1.3.     Requisiti economici.  

Per quanto concerne i requisiti di carattere economico, ai sensi dell’articolo 3, comma 1, lett. b), del decreto legislativo, il nucleo familiare del richiedente deve essere, per l’intera durata del beneficio, e congiuntamente, in possesso di:

1)   un valore dell’ISEE, in corso di validità, non superiore ad euro 6.000;

2)   un valore dell’ISRE ai fini ReI[2] non superiore ad euro 3.000;

3)   un valore del patrimonio immobiliare, diverso dalla casa di abitazione, non superiore ad euro 20.000;

4)   un valore del patrimonio mobiliare, non superiore ad una soglia di euro 6.000, accresciuta di euro 2.000 per ogni componente il nucleo familiare successivo al primo, fino ad un massimo di euro 10.000;

5)   un valore non superiore alle soglie di cui ai precedenti numeri 1 e 2 relativamente all’ISEE e all’ISRE riferiti ad una situazione economica aggiornata qualora si sia verificata una variazione dell’indicatore della situazione reddituale (ISR) ovvero della situazione lavorativa. In quest’ultimo caso, si precisa che l’aggiornamento della situazione reddituale, all’atto della domanda, derivante dallo svolgimento di attività lavorative, avviene attraverso la compilazione della sezione ReI-Com del modello di domanda (cfr. paragrafo 9).  
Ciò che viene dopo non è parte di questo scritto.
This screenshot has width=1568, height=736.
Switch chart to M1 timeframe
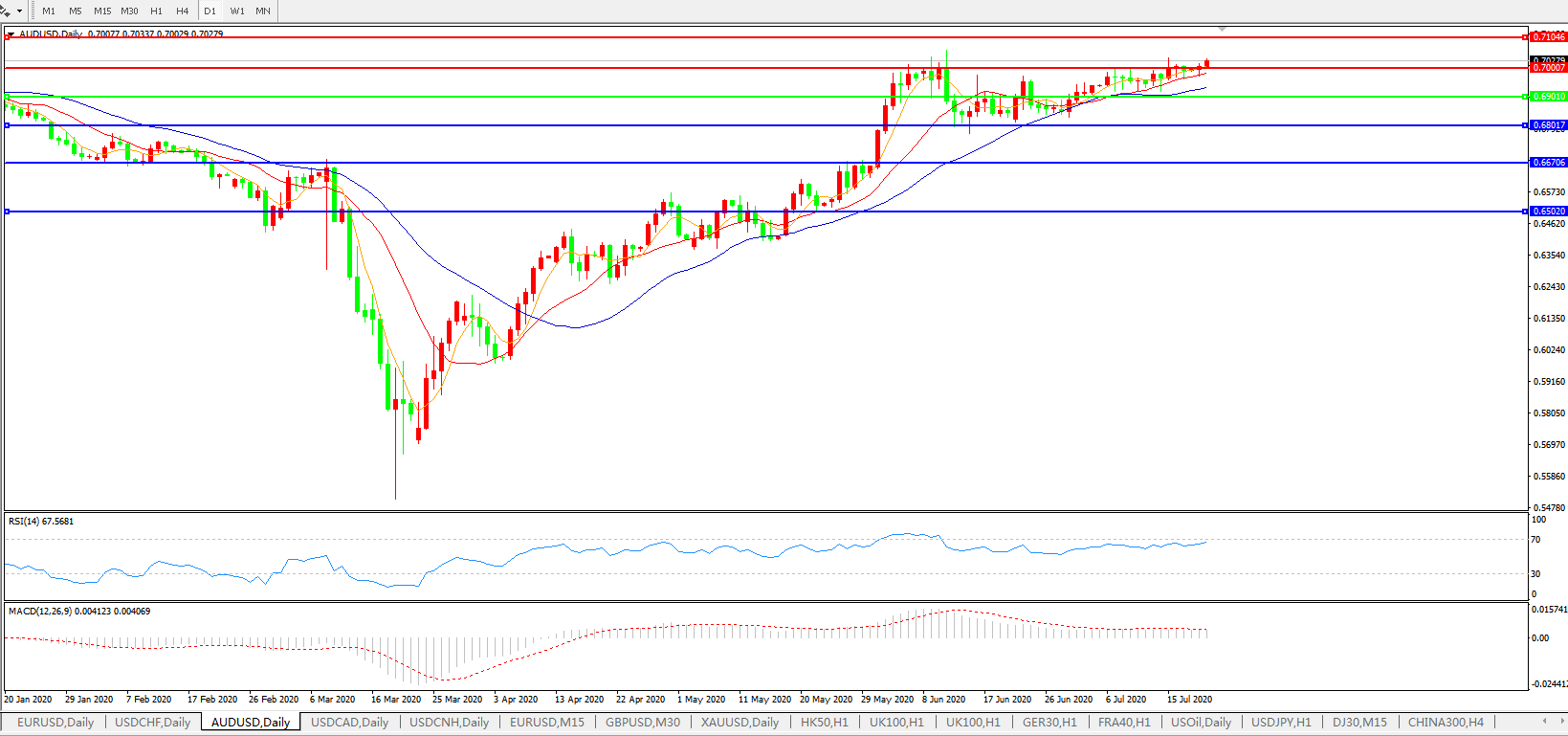49,11
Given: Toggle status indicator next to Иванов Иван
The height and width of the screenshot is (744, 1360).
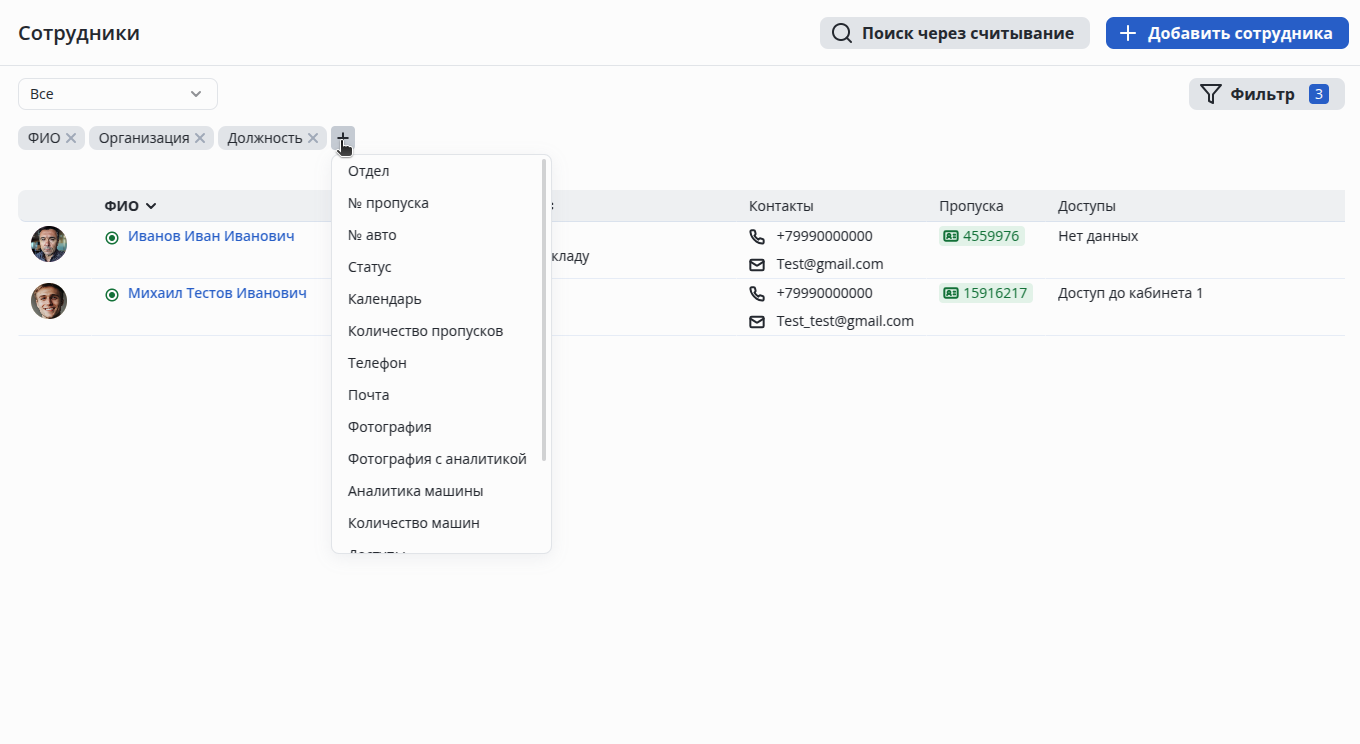Looking at the screenshot, I should tap(112, 237).
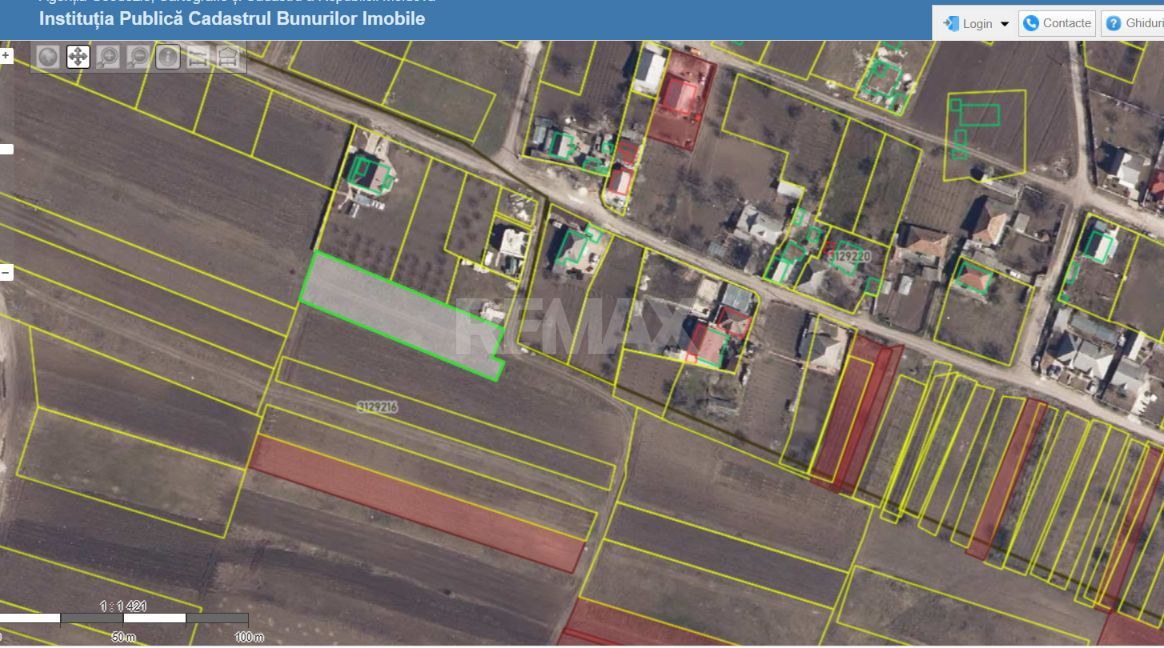Click the parcel labeled 3129216
The width and height of the screenshot is (1164, 648).
(377, 407)
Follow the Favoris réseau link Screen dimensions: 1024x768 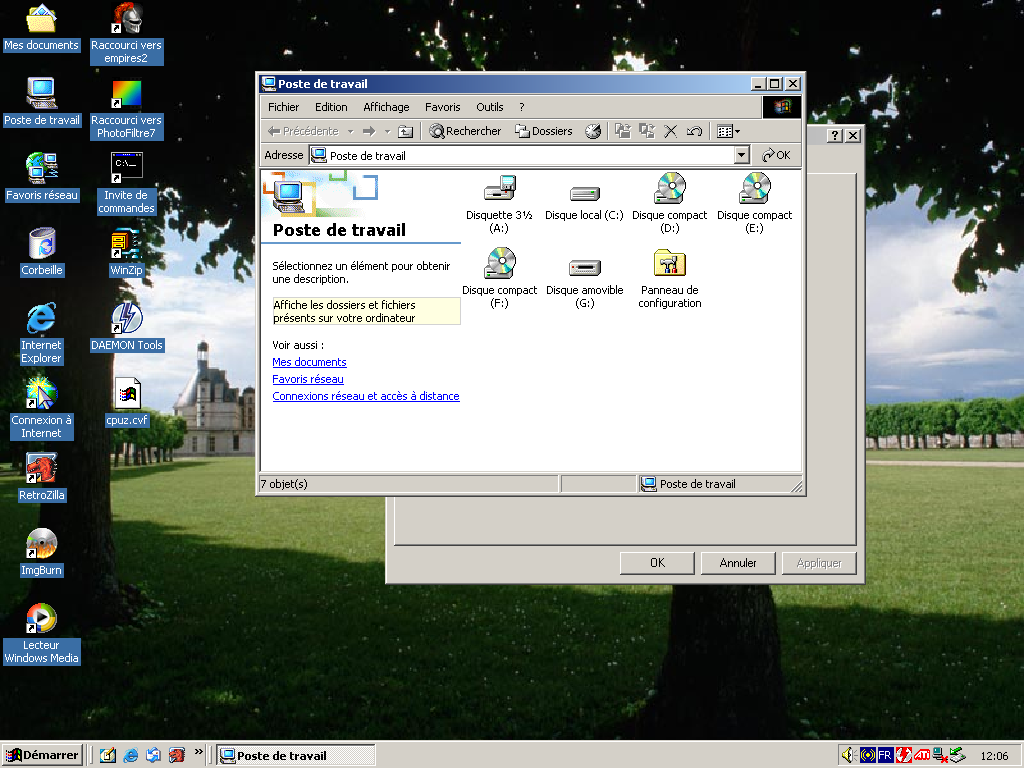(308, 379)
Ai fini della verifica dei predetti requisiti economici, sarà presa in considerazione l’attestazione ISEE in corso di validità: se nel nucleo è presente un componente di età inferiore ad anni 18, sarà considerato l’ISEE minorenni; in assenza di minorenni nel nucleo, sarà considerato l’ISEE ordinario; in presenza di ISEE corrente (che aggiorna l’ISEE ordinario o l’ISEE minorenni) sarà comunque considerato quest’ultimo. In caso di presenza nel nucleo familiare di componenti minorenni che non abbiamo entrambi i genitori in comune, verrà considerato il più favorevole tra gli eventuali differenti indicatori ISEE Minori. In presenza di una attestazione ISEE con omissioni o difformità, l’Istituto si avvarrà del diritto, riconosciuto agli enti erogatori dal D.P.C.M. n. 159/2013, di richiedere idonea documentazione volta a dimostrare la completezza e la veridicità dei dati dichiarati. Qualora tale documentazione non pervenga nel termine di 30 giorni dalla richiesta, la domanda sarà respinta.   L’ISEE deve essere rinnovato alla scadenza per evitare la sospensione del beneficio.   Infine, con riferimento al godimento di beni durevoli e ad altri indicatori del tenore di vita, il nucleo familiare deve essere, congiuntamente, nelle seguenti condizioni:   1)   nessun componente intestatario a qualunque titolo o avente piena disponibilità di autoveicoli, ovvero motoveicoli immatricolati la prima volta nei ventiquattro mesi antecedenti la richiesta, fatti salvi gli autoveicoli e i motoveicoli per cui è prevista una agevolazione fiscale in favore delle persone con disabilità ai sensi della disciplina vigente;   2)   nessun componente intestatario a qualunque titolo o avente piena disponibilità di navi e imbarcazioni da diporto di cui all’articolo 3, comma 1, del decreto legislativo 18 luglio 2005, n. 171.